= John Hunt (publisher) =

American-born English printer and publisher (1775-1848)

John Hunt (1775 – 7 September 1848) was an American-born English printer, publisher, and occasional political writer. He co-founded The Examiner with his brother Leigh Hunt.

==Early life, family and education==
Hunt was born in Philadelphia, Pennsylvania, the fourth of eight children (five of whom survived to adulthood) born to Isaac Hunt and Mary Hunt. He was taken to London in or about 1777. He was an elder brother of the poet and essayist Leigh Hunt and a brother of the critic Robert Hunt.

==Career==
On 1 February 1791 he was apprenticed to the printer Henry Reynell. Known as a staunch, outspoken, and uncompromising radical, Hunt was more than once imprisoned for his publication of items that were considered libelous, even seditious.

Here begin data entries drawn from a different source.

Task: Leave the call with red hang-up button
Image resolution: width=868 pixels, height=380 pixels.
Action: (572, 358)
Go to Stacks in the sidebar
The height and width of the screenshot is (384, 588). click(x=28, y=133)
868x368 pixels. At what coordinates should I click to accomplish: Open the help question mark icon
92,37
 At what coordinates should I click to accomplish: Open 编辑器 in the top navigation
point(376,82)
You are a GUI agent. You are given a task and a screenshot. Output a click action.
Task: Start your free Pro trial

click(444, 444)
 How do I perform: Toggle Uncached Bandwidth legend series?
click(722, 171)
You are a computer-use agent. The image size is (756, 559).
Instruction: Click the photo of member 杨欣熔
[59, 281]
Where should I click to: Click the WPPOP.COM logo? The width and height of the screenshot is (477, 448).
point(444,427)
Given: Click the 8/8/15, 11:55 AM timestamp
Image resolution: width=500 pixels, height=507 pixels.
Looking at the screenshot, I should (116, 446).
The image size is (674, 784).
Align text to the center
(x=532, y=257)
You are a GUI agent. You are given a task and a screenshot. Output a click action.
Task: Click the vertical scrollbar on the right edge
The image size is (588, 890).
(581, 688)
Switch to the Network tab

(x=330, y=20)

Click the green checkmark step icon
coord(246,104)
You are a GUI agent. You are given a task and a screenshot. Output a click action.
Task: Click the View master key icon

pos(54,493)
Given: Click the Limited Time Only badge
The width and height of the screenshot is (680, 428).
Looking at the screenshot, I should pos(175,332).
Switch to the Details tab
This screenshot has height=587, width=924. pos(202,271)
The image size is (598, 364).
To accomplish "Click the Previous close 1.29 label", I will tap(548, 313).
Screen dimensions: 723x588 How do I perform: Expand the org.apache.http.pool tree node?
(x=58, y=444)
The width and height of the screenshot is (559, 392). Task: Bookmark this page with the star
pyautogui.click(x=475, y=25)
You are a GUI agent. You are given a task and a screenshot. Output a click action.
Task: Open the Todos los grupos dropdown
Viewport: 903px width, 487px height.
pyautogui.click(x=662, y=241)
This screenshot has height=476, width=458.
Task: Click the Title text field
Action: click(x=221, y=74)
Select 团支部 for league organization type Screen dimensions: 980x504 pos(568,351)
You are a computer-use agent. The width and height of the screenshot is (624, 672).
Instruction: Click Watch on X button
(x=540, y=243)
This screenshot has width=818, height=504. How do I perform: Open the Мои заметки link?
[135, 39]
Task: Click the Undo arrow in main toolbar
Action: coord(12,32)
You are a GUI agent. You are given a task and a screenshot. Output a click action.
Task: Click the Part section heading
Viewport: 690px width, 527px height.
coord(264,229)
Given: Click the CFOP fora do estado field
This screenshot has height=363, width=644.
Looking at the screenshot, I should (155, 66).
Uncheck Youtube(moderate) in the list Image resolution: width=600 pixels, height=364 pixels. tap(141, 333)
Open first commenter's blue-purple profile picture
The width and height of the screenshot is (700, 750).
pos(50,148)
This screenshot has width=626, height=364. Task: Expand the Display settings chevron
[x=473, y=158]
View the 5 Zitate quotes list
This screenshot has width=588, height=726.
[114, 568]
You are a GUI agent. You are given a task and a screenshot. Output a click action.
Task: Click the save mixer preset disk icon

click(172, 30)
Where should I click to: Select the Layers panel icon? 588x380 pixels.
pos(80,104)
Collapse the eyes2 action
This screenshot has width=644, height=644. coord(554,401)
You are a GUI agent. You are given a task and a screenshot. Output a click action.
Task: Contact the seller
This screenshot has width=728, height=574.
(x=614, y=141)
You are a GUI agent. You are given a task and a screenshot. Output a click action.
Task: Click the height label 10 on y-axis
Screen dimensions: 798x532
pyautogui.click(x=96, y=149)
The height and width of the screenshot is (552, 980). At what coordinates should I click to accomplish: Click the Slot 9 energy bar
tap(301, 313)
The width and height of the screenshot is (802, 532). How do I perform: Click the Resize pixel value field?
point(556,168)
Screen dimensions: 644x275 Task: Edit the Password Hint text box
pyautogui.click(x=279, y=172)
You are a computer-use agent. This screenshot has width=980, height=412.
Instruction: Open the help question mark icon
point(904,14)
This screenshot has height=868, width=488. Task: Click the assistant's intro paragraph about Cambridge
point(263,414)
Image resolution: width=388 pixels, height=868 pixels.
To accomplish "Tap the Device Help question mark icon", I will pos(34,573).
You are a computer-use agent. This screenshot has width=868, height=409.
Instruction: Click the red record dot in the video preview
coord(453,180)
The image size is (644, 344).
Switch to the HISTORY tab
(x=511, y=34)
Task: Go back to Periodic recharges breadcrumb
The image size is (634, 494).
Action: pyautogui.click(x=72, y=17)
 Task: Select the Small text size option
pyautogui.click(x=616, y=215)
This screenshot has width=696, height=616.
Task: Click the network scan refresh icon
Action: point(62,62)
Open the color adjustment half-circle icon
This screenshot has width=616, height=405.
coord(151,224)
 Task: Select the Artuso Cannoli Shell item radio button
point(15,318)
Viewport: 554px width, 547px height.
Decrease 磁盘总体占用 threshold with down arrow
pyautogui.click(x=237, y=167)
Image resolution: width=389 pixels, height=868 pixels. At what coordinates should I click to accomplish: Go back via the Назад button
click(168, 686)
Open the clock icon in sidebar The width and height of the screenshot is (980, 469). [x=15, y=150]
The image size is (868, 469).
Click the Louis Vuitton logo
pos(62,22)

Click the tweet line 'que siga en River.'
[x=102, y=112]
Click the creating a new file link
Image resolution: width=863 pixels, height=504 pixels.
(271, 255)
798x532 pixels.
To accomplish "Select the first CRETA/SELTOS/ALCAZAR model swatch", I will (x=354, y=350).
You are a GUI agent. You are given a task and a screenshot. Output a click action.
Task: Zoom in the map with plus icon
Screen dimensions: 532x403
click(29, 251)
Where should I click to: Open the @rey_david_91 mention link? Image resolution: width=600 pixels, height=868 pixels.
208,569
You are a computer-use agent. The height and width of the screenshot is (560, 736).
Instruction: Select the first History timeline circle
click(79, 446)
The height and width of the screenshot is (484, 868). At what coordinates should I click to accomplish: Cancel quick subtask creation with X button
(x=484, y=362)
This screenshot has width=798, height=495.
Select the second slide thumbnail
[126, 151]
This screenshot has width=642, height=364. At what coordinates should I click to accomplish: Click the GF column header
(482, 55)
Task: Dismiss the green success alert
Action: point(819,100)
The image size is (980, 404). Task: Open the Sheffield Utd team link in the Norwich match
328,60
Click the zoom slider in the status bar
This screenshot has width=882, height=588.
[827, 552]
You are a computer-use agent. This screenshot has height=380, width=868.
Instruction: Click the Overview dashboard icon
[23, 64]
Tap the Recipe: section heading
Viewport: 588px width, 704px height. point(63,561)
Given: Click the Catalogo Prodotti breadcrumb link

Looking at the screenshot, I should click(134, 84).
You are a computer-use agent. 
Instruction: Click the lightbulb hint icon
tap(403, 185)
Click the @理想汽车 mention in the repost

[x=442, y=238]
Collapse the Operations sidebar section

John Hunt was responsible for various periodicals over the years, all of them politically left-leaning. His first publishing venture, in 1805 (after a failed beginning the year before), was the eight-page weekly newspaper The News. This was followed by The Reflector, the Yellow Dwarf, The Liberal, and, the most famous and influential, The Examiner, edited by his brother Leigh Hunt.

He was also known for publishing radical or controversial works no one else would touch. Among the miscellany, including one book by Jeremy Bentham, there were others more obviously incendiary or scandalous, such as some of Byron's later works, including The Vision of Judgment, Hazlitt's Liber Amoris, and writings of both Percy and Mary Shelley. He published Shelley's Posthumous Poems in 1824.

==Personal life and demise==
Hunt and his wife Sarah Hoole "Sally" (née Hammond), whom he had married in 1797, had at least two sons, one of whom, Henry Leigh Hunt, eventually took over many publishing and editing responsibilities from his father.

Hunt was closely attached to, and a frequent collaborator with, his younger brother Leigh. However, between 1825 and 1840, the brothers were not on speaking terms because of, as they later agreed, a misunderstanding over financial matters.

John Hunt spent his last decades retired to Upper Cheddon near Taunton, Somerset. After many years in poor health, he died in Brompton, Middlesex, on 7 September 1848.